In quest’ultimo caso l’indagine condotta dai bn+ pone il focus sui trofei -demistificandoli- partendo
sempre da riferimenti storico-artistici e letterari ben saldi. In questo caso ritroviamo Albrecht Dürer per
quanto riguarda l’approccio formale e George Orwell dal punto di vista concettuale e critico. Di Dürer
viene ripreso il metodo realista con il quale rappresentava il mondo animale. Disegni estremamente ben
fatti che ne evocavano il manto, la struttura, la fisionomia e le proporzioni. Con Orwell si passa invece
al piano critico-concettuale ritrovando nella lettura dello storico scrittore un’analisi della società che,
ancora oggi, sembra non aver trovato il suo naturale equilibrio sulla base di valori umani ed egualitari.

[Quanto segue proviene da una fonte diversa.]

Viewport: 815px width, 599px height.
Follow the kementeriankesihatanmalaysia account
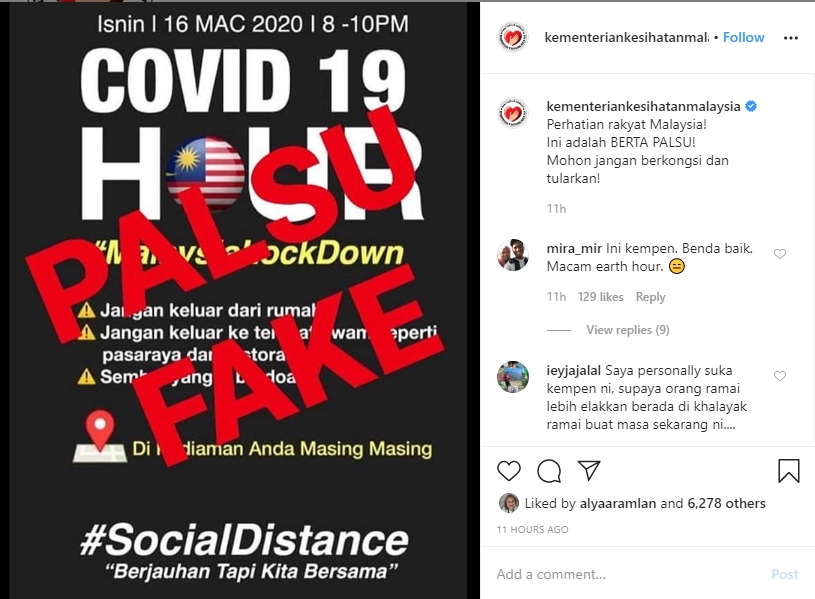pos(743,37)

La demistificazione del trofeo si evince anche nella particolare posizione in cui si trovano i colli, focus
dell’indagine artistica. Se nei comuni cimeli di caccia le teste sono rivolte verso l’alto, in simbolo di
fierezza e austerità, qui sono rivolte verso il basso. Una decadenza concettuale che si vuol sottolineare
passando per il posizionamento strutturale dell’opera. Un declino che si prostra alle contingenze
storico-culturali quotidiane cercando di toccare il fondo per poi riemergere.
Ricordiamo Ernst H. Gombrich ne A cavallo di un manico di scopa, saggi di teoria dell’arte:
“Sappiamo che si tratta solo di un’ombra, di un appunto che fissa ciò che l’artista ha visto o avrebbe
potuto vedere, e siamo dispostissimi a partecipare al gioco e completare quell’ombra con la nostra
fantasia, aggiungendovi i tratti che, come sappiamo, l’oggetto vero certamente possedeva. Ma se
accettiamo l’idea con tutto ciò che ne deriva, che un quadro suggerisce qualcosa al di là di ciò che
effettivamente mostra (e non è certo un’idea che possa balenarci dall’oggi al domani), allora siamo
costretti a dare via libera alla nostra fantasia. Intorno alle forme vediamo lo “spazio”, ossia, in altre
parole, comprendiamo che la realtà evocata dal quadro è a tre dimensioni, che l’uomo raffigurato vi si
potrebbe muovere, e che perfino il suo lato nascosto, in realtà “c’è” (…)”
In quello stesso spazio che cita Gombrich, “dove l’uomo potrebbe muoversi”, nei bn+ l’uomo c’è e si
muove per davvero, guidato dalla fantasia che attinge direttamente dalla sfera mnemonica, la stessa che
gli artisti vogliono toccare ed esorcizzare dando vita a tanti luoghi in cui le opere si ri-disegnano, si
ravvivano. Proprio come in un gioco sì, ma in un gioco per adulti.